Digital advertising has not lost its shine as more brands look for creative and more cost-effective ways to tell their stories.

Mr Jeff Cheong, deputy president of DDB Group Singapore, says there is hunger for original, entertaining digital content, which not only attracts page views, but also brand engagement through daily interactions.

An example is the company's irreverent but catchy community website called "I am a Community Circuit Breaker" (try saying that again using the acronym), which addressed a host of issues from what to eat to what to do to how many more days to "CB liftoff".
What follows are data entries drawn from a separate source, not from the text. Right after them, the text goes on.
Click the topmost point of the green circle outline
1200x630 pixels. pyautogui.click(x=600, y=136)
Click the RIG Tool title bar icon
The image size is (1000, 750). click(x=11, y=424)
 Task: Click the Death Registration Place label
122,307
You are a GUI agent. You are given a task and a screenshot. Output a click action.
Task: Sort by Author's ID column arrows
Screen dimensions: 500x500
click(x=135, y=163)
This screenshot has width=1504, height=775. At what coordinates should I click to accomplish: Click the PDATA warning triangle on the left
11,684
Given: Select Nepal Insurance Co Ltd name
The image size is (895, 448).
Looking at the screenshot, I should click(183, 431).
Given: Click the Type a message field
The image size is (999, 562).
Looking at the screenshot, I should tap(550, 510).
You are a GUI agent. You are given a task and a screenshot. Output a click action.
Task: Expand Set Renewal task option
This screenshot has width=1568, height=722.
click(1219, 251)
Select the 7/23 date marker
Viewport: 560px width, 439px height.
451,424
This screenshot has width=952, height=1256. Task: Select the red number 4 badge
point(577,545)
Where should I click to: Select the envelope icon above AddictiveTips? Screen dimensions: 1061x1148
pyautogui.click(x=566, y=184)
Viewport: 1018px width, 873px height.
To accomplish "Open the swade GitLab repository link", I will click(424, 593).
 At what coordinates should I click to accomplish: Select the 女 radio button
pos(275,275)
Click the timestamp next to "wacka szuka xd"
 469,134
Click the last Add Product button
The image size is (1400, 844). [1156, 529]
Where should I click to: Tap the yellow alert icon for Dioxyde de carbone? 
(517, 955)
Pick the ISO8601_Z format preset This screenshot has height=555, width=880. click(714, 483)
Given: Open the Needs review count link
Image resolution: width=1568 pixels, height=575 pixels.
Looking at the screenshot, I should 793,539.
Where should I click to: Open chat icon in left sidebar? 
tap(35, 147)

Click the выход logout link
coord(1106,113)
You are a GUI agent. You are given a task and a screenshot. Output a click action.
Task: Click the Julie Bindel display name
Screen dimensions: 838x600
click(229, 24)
"The site had seen 291,318 unique visitors and had 499,466 page views just five days after the April 7 announcement," says Mr Cheong. "As of today, we have 400,000 unique visitors, with 50 per cent of them returning. In total, 830,000 page views – and counting."

No doubt, numbers that advertisers will be watching closely too.

For Mother's Day, DDB's TribalWorldwide organised Homemade for Mum, an online concert for Families for Life Council, which seeks to build resilient families.

The entire video was shot with zero contact – the crew dropped off the equipment and the artists helped set up the lighting, sound and camera with instructions through a video call from the videographer, who was situated at a safe distance. The show saw more than 200,000 viewers tuning in.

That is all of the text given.